As we can see, there are no “questions about MDMA” — if we interpret this phrase to mean known issues with MDMA as a chemical substance — neither from the FDA, nor even from the initiators of such an in-depth discussion about its implementation in the U.S. There are certain problems with the credibility of Lykos\MAPS PBC and controversies about their approach to psychotherapy. There are also specific safety concerns related to the fact that many aspects of MDMA-assisted therapy have not yet been thoroughly studied. Overall, the members of the FDA's expert council believe that "this therapy is new territory that requires caution," that many aspects of MDMA use have not been studied in scientific research, and for that reason, they do not recommend introducing MDMA into widespread practice at this time.

In general, it’s always possible to say that some aspect of therapy (or any other phenomenon) hasn’t yet been fully researched. Any high-quality scientific publication ends with a section on “research limitations” and a description of areas for further research, as science never claims to have complete and perfect knowledge, recognizes its own limitations, and always sees prospects for development. The real question is how much research will be enough for regulatory authorities to allow the use of MDMA for medicinal purposes. As PTSD researcher and professor of psychiatry Rachel Yehuda notes, it is important to be aware both of the fact that we may not fully understand all the risks of psychedelics, and also of the fact that while scientists are conducting further studies, patients with treatment-resistant forms of PTSD and other disorders are forced to wait, because no alternative therapies exist.30 It is also interesting to know whether the need for additional research is actually dictated by rationality and care for patients, or, for example, by the stigma around psychedelics, or something else entirely.

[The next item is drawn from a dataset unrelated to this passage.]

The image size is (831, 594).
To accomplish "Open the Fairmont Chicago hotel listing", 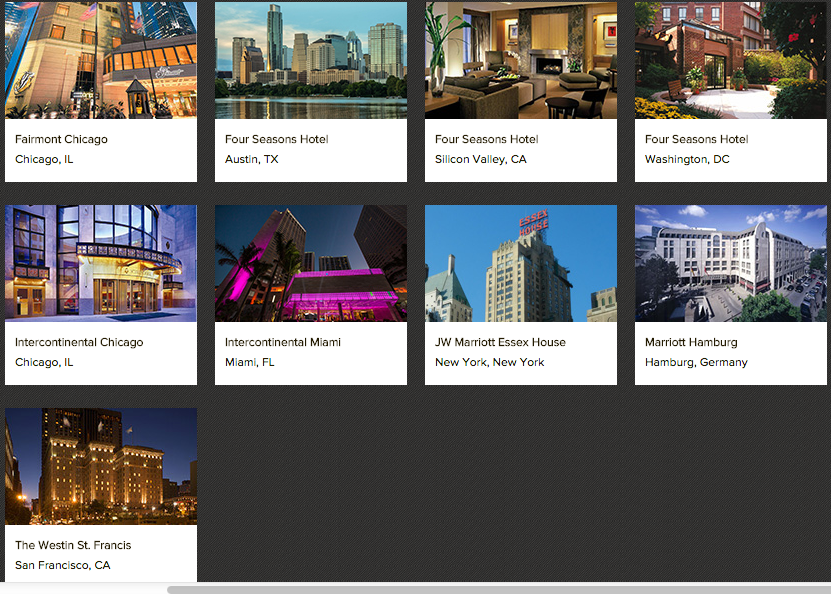I will pos(60,139).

We will know what the FDA thinks in about a month. But even if the FDA requires additional studies, this should not be seen by Ukrainian experts who recognize the potential of PAT as an entirely negative outcome. First of all, PAT is being studied not only in the U.S. We can refer to the model of Australia, which has already begun implementing MDMA-assisted therapy, or the Netherlands, which approved such therapy shortly after the FDA meeting, based on the same scientific data.31 Secondly, Ukrainian scientists can also conduct research and share the results with their American colleagues. It is only necessary to take into account the shortcomings described above in advance and be especially attentive to scientific methodology, accurate documentation of results, ethical behavior, protection of patients' rights and external control over the course of research. We also shouldn’t forget about stigma — any complicated or ambiguous situations will, for some time, continue to be interpreted unfavorably toward psychedelics.

Finally, we would like to address Ukrainian journalists with a small request. We urge you to interpret scientific data clearly and impartially, and to be careful when translating foreign sources. This is important because you shape public opinion, which influences important decisions. Incorrect interpretation or inaccurate translation can lead to misinformation and incorrect conclusions. We also ask that you do not use the terms "MDMA" and "ecstasy" interchangeably, and do not link the medical use of psychotropic drugs to "entertainment" in any way. MDMA was created for psychotherapy, and the fact that it was used for recreational purposes before it was introduced into medical practice (because it obviously does not require long-term research) is a tragedy that led to the ban of this drug and the halt of scientific progress for decades. Also, creating such associations is also harmful for patients with PTSD, as illicit use has nothing to do with treatment and, as the examples mentioned in this article show, it can be very harmful. Moreover, we at UPRA are always open to communication with journalists and help them interpret scientific sources to ensure the accuracy and reliability of the information you publish.